Monday 26 March

Mark 11:27 to 12:44

This is a very long reading, so we’ll make it a (relatively) short devotion.

After a series of intellectual skirmishes, where various priests and teachers try to trick Jesus into saying something which they could use to condemn him, we finally meet a teacher of the law who takes Jesus seriously.  Having listened to the debates swirling around Jesus, he asks a typically Jewish question: There are many commandments; which one is the most important?

Some Christians assume that Jesus makes up a new summary of the law here, and that this is a brand new revelation, where New Testament Love trumps Old Testament Law. Of course, he does nothing of the kind. Jesus replies by quoting two Old Testament passages. The first is from Deut. 6:4-5, and the second is from Lev. 19:18. Love is at the heart of the Old Testament, just as much as the New. Jesus didn’t come to change the law, but to fulfil it. Perhaps also, to enable it, but that’s another story.

It is interesting though, that after all these heady intellectual exchanges, which Jesus consistently wins, he does give his own slightly different version of the Deuteronomy law. In the Greek translation of this Old Testament law, the Israelites are told to love the Lord their God with all their hearts (kardia), their souls (psyche), and their strength (dunamis).

Here, in Mark and in Matthew, Jesus adds another way of loving. He tells this teacher that the greatest commandment is to love the Lord our God with all our heart (kardia), all our soul (psyche) and all our mind (dianoia) and all our strength (ischus). Dianoia is a Greek word, (ratio in Latin, from which we get rational) used often by Plato to refer to rational, deductive thinking, the kind of thinking that is used in mathematics, science and technology.

Jesus has just added a new dimension for loving. We are to love with our minds, as well as our hearts, souls and personal strength or power.

We have read how Jesus has spent hours in the temple debating with teachers of the Law, who had marvellously intelligent minds – but they were not using those minds to love God.

In 1994, Mark Noll published a book called The Scandal of the Evangelical Mind. The first sentence read: “The scandal of the evangelical mind is that there is not much of an evangelical mind.”

Noll commended the contemporary church for its generosity, its zeal for spreading the Gospel and for various other virtues, but bewailed the fact that modern Christians are not renowned for their thinking skills.

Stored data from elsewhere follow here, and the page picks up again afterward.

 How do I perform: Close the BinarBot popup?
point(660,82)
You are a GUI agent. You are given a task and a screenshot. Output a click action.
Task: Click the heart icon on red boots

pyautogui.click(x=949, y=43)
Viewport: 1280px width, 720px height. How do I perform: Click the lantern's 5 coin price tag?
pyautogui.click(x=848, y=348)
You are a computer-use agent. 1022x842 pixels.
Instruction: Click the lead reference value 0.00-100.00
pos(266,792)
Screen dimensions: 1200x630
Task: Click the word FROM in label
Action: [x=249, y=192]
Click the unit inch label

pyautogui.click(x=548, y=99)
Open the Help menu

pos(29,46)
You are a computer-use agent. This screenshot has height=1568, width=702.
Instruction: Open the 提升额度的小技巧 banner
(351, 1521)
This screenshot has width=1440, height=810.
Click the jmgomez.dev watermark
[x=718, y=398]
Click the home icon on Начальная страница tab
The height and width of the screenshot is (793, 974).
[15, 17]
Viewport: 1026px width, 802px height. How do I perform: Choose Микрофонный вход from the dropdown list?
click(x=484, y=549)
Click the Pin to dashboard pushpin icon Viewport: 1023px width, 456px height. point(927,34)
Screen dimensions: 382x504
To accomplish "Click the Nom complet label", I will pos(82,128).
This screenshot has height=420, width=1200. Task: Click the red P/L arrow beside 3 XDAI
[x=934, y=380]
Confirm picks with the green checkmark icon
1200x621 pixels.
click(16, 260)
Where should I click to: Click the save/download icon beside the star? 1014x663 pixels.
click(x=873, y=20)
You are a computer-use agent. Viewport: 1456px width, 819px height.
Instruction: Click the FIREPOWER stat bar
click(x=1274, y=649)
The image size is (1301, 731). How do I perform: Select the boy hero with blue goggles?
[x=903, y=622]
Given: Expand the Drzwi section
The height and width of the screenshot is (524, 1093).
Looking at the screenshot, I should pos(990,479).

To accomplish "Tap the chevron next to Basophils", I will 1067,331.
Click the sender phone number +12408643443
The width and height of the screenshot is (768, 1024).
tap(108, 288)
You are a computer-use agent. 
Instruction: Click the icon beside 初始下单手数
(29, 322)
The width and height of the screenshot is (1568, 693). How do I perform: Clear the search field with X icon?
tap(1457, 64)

Yet it was this command of Jesus that encouraged Christianity across Europe to engage in rational thought. It enabled the huge expansion of scientific thought that drove Western civilisation. The notion that Christianity was an impediment to scientific learning in the Enlightenment is a profound lie spread by those with an axe to grind against the Christian faith.

I was privileged to be present as Professor Peter Harrison, in his inaugural lecture as Oxford Professor of the History of Science and Religion said: “…while there may have been scientific ideas and practices without religion, there would not have been a longstanding and evolving scientific culture  of the kind that emerged in the West without the support of [Christian] religion.”[1]

Jesus commanded us to love. That is certain. Our pulpits and our Christian culture remind us often, and properly so, to practise love.

But he also commanded us to love with all of our mind. To be engaged with complex studies and learning. To stretch ourselves intellectually. Are we sufficiently obedient to this Master who engaged with the finest minds of his day, and conquered them with fine argument? Or have we allowed our church and faith to be second-rate intellectual fare?

This is no longer a minor matter, now that we have read Mark, and understood him. Perhaps we should not have started on this road to Jerusalem if we did not want to be changed.

There is no longer a space for the pious Christian to say, “Oh, I don’t bother with all that intellectual stuff. I’m a simple Christian. I just try to love God and love others.”

There is no excuse for a young Christian person to abandon university studies, because they are waiting for God to show them what he wants them to do. We are commanded to love by being the best lawyers, doctors, hairdressers, politicians, electricians, business people, engineers, carers and housekeepers that we can be.

We all have a responsibility to learn and to think, to the best of our differing abilities, (even those with limited ability!), and to make sure that our children are educated as well as they can possibly be. This is the command of the Lord. In fact, it is part of his greatest commandment.

[1] Peter Harrison, “Religion, the Royal Society, and the Rise of Science,” Theology and Science 6, no. 3 (2008): 269.